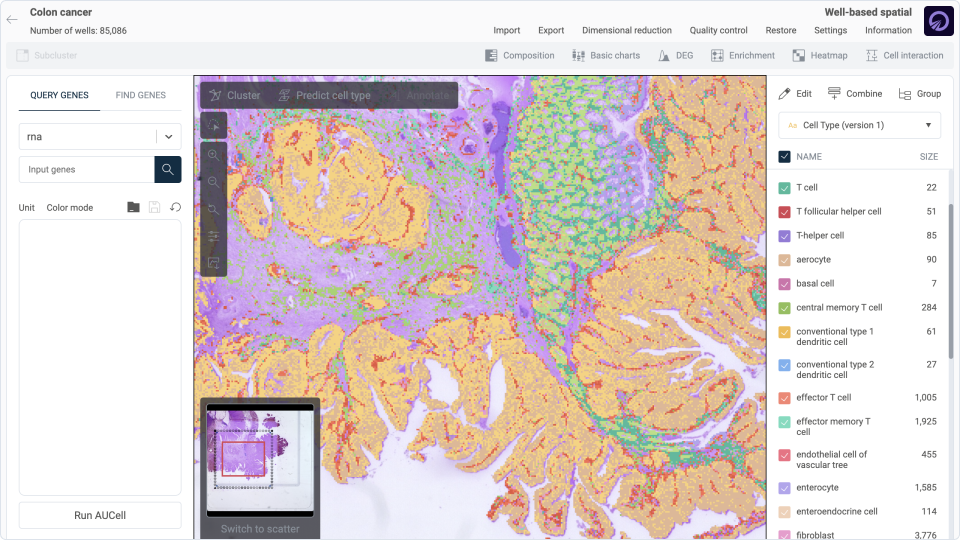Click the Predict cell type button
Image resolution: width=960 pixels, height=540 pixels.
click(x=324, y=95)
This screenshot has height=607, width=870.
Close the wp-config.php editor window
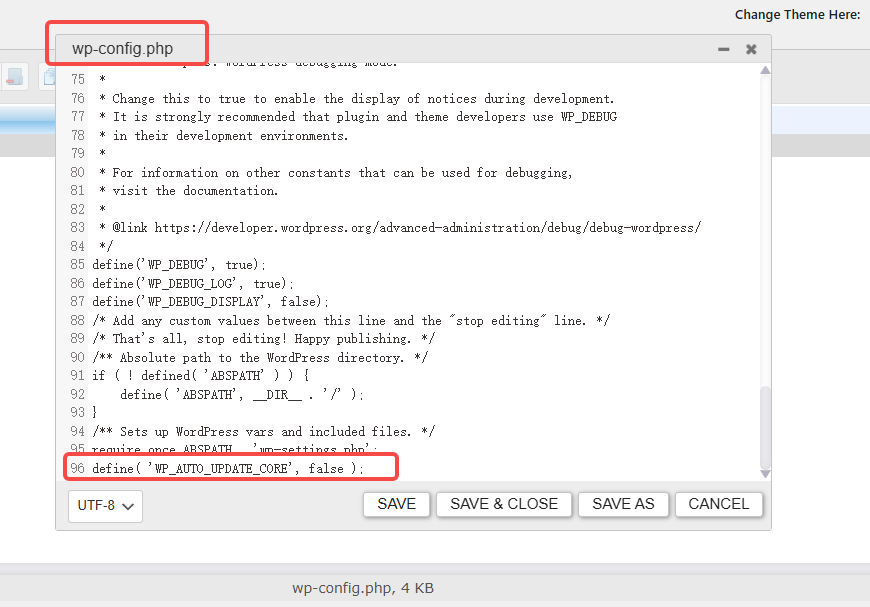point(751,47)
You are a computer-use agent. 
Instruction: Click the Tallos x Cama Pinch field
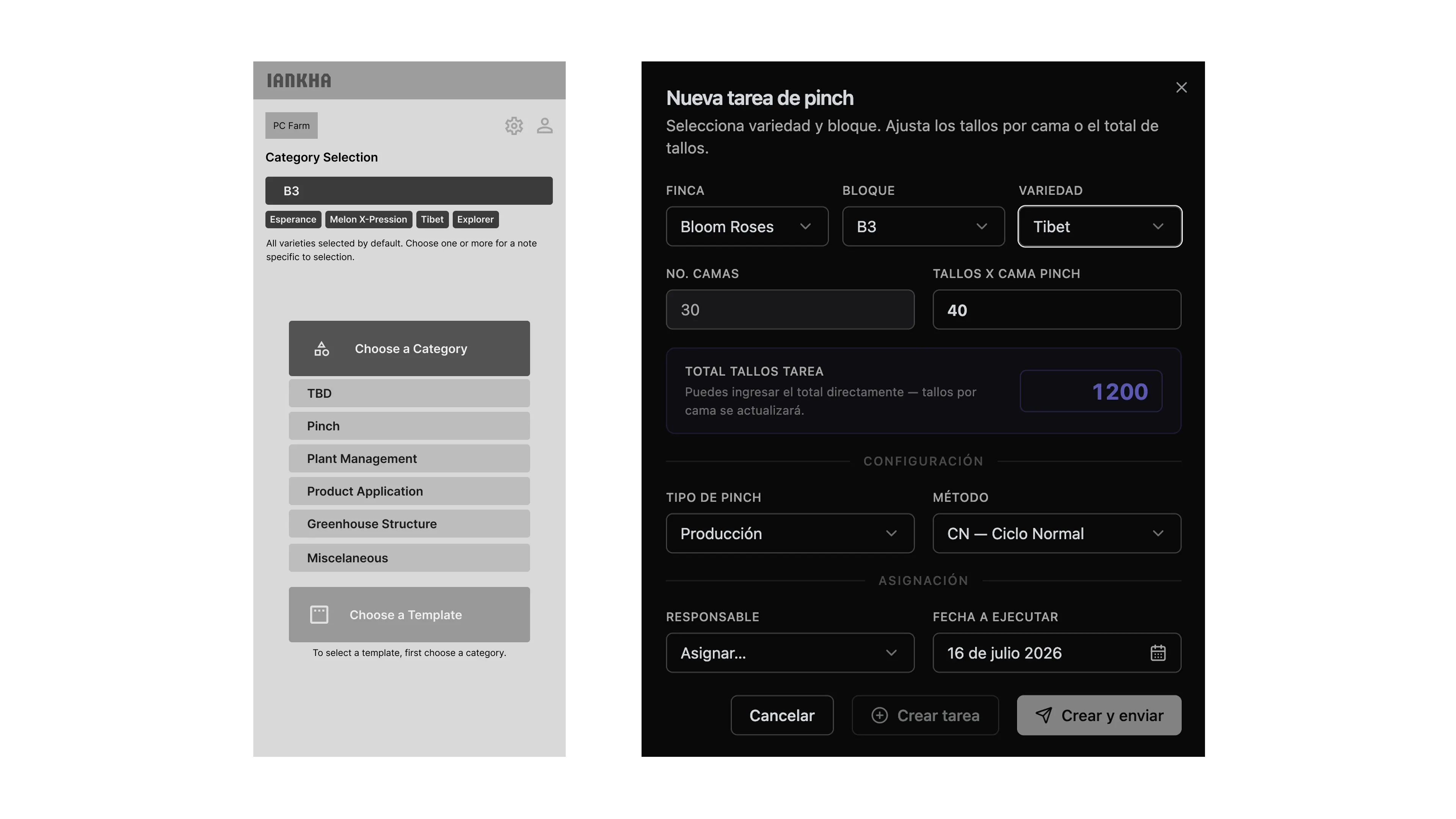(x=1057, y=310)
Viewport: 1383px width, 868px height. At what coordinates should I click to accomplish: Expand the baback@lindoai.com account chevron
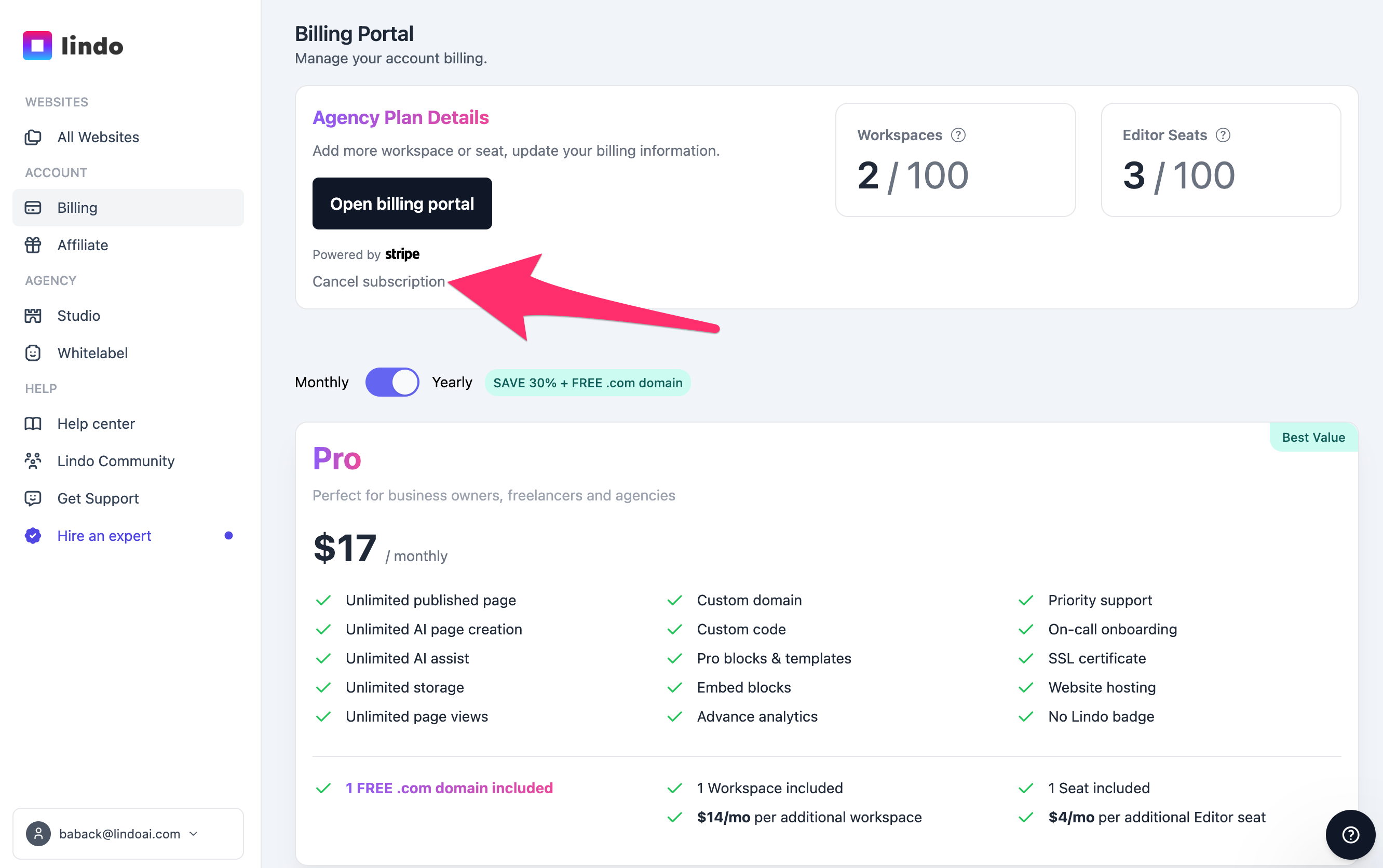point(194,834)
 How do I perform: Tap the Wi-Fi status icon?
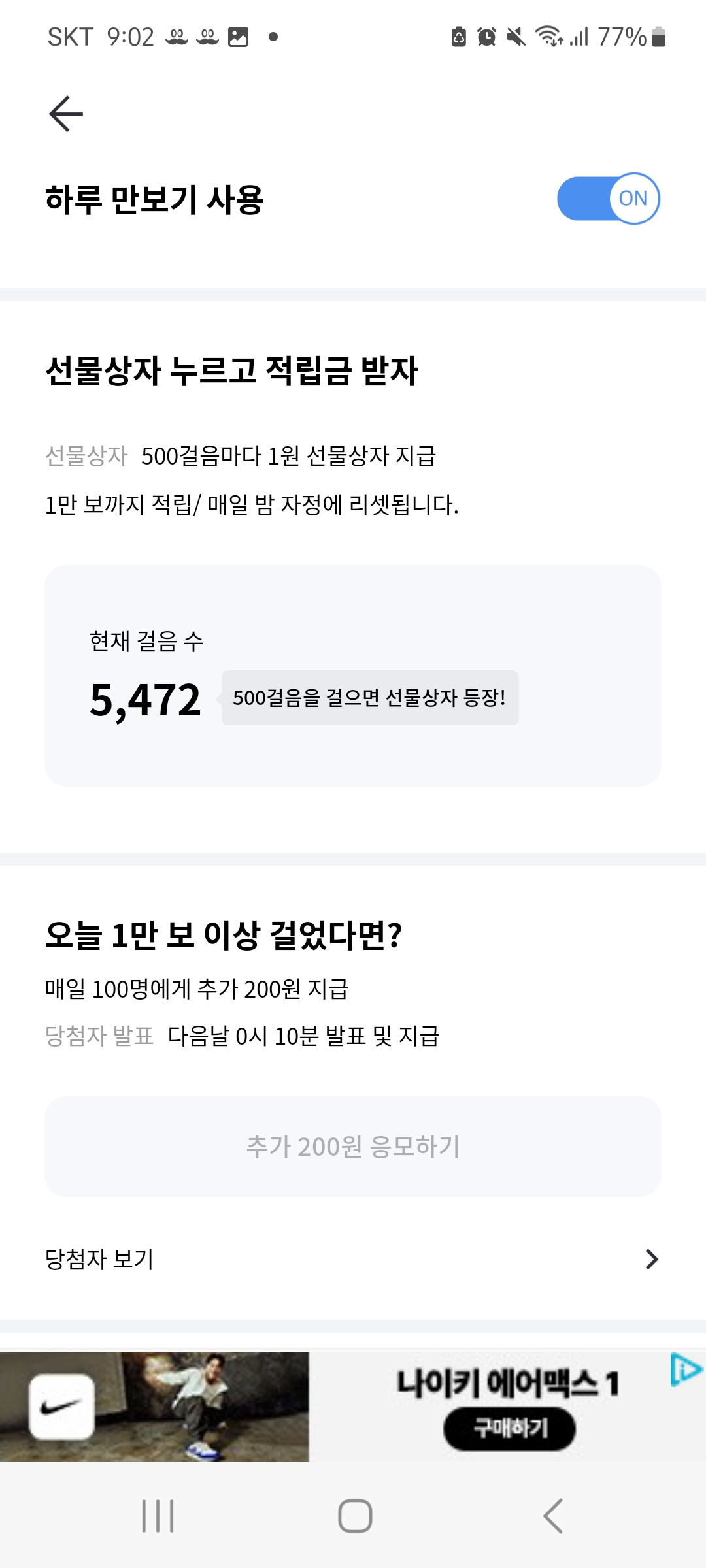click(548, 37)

# # #

REQUIREMENT: Transcribe exactly the line containing "This screenshot has height=607, width=870." and every line after it through the end of the listing above; pictures are not part of the copy.

ANSWER TO THIS TASK:
This screenshot has height=607, width=870.
Close the wp-config.php editor window
point(751,47)
You are a computer-use agent. 
Instruction: Click the Tallos x Cama Pinch field
(x=1057, y=310)
Viewport: 1383px width, 868px height. At what coordinates should I click to accomplish: Expand the baback@lindoai.com account chevron
point(194,834)
 How do I perform: Tap the Wi-Fi status icon?
click(548, 37)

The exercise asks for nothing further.